■ **Information**:

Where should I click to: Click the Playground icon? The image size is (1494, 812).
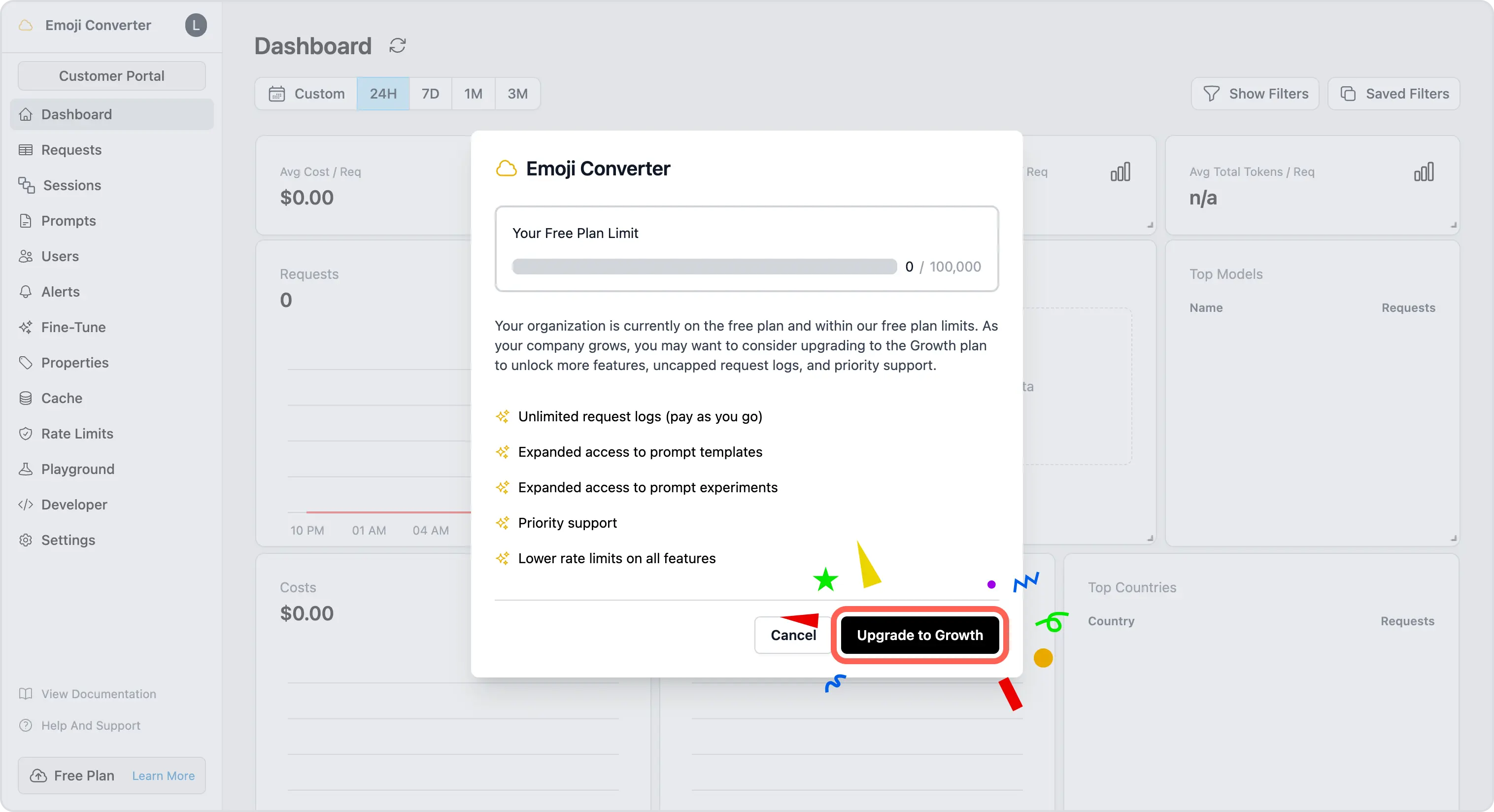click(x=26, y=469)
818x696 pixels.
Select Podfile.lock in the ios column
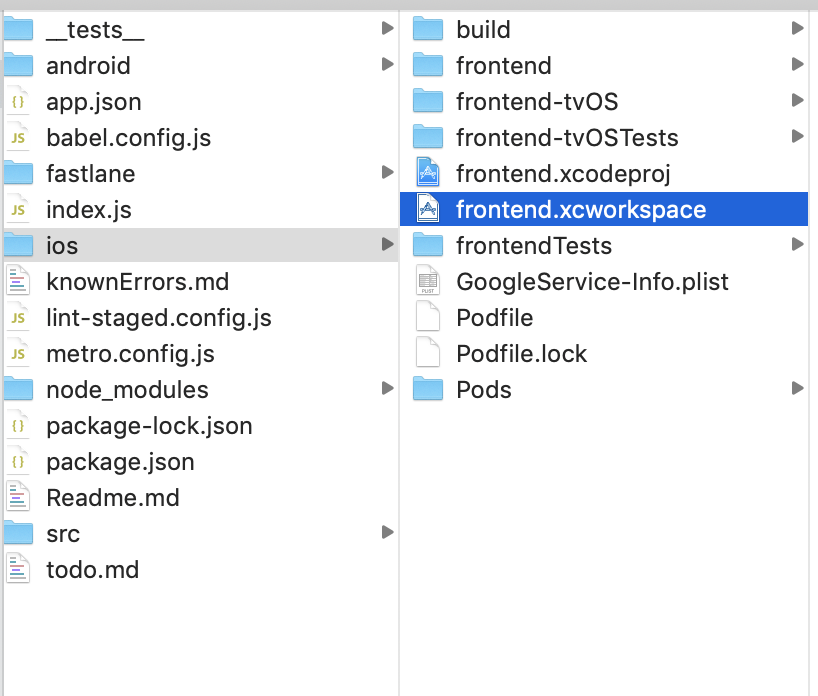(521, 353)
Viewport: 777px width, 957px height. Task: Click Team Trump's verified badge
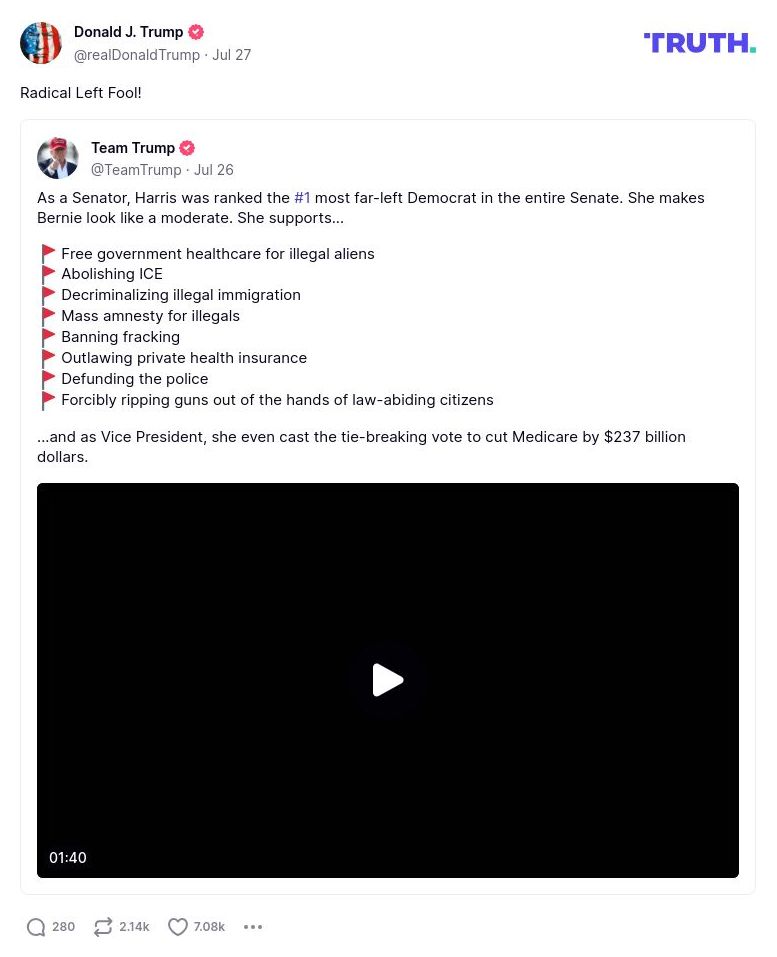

■ **What you are asked to do**: The expected answer is the lines from the one that has "Select Podfile.lock in the ios column" to the end of the listing, transcribed exactly, with pictures left out and no other line added.

■ **Answer section**:
Select Podfile.lock in the ios column
(521, 353)
Viewport: 777px width, 957px height. Task: Click Team Trump's verified badge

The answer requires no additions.